[EXERCISE BRIEF]: Once the line with "Image resolution: width=1196" is found, write it out along with each later line exactly, through the end of the entries, skipping every picture.
----
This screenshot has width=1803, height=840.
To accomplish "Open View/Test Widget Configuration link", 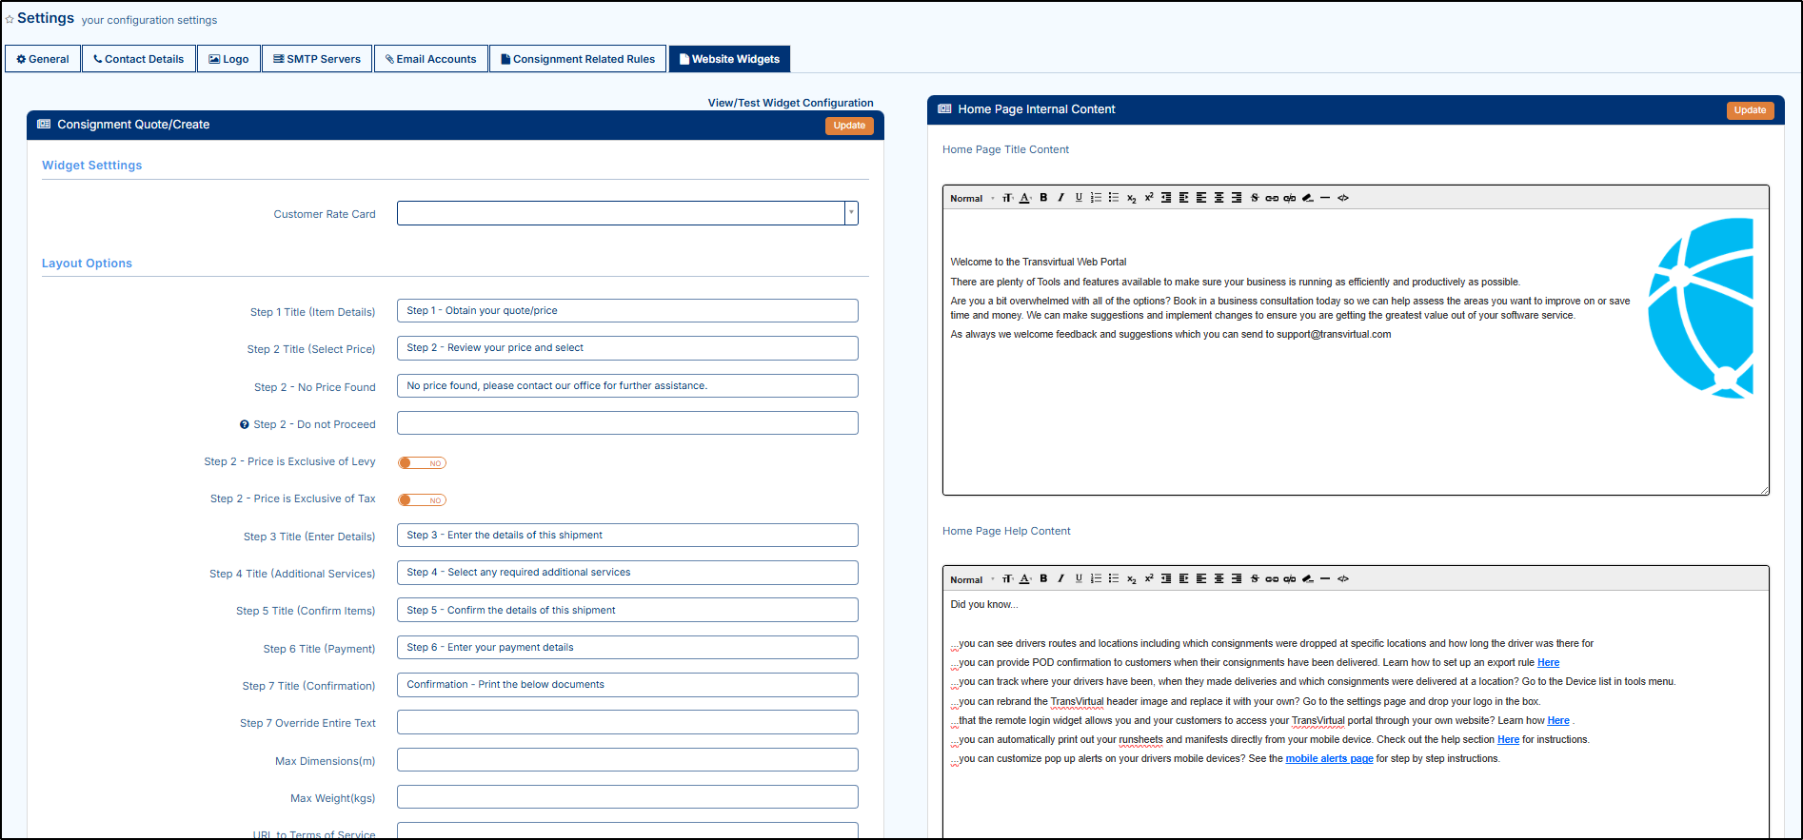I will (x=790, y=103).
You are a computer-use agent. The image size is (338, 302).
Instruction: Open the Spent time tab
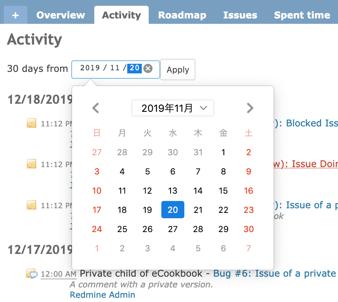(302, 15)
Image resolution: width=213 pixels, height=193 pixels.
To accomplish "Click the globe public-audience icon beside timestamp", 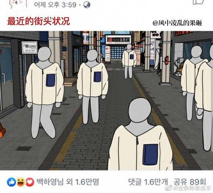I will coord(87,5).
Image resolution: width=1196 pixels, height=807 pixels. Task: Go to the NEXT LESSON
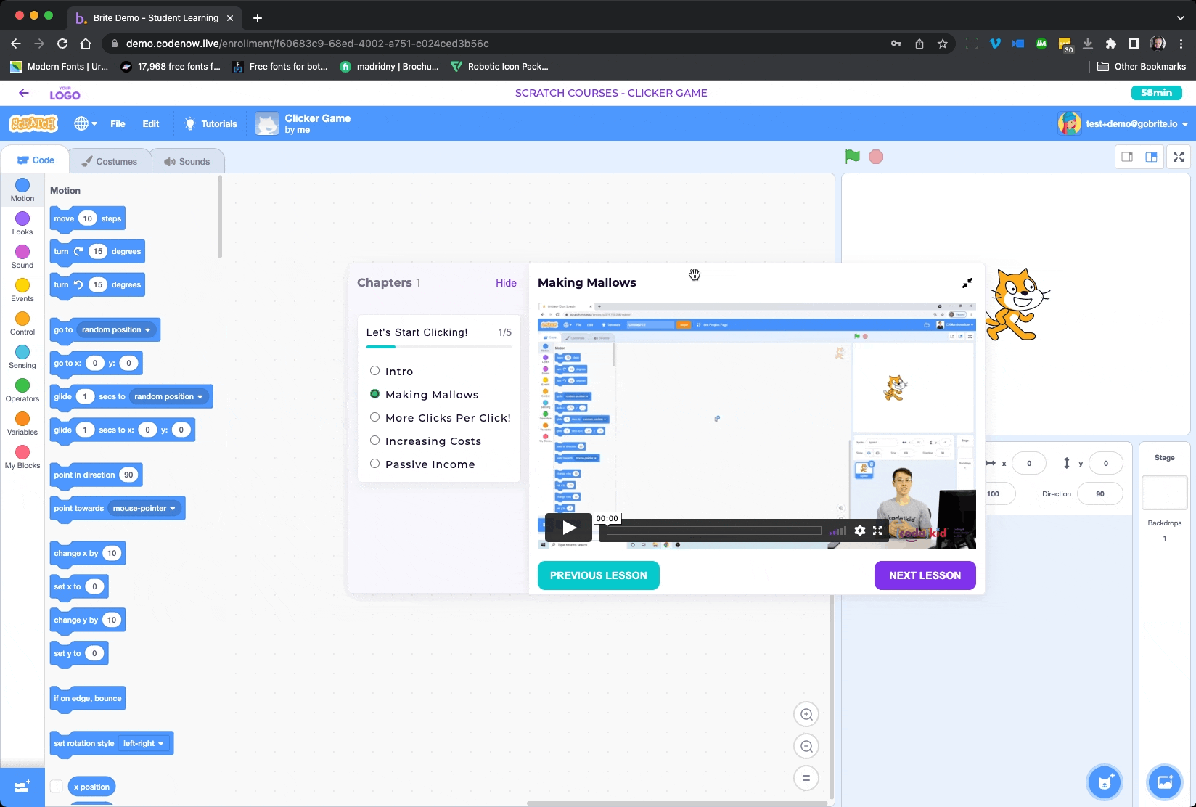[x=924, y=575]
----
[RESPONSE TO THE TASK]:
Image resolution: width=1196 pixels, height=807 pixels. Task: Go to the NEXT LESSON
[x=924, y=575]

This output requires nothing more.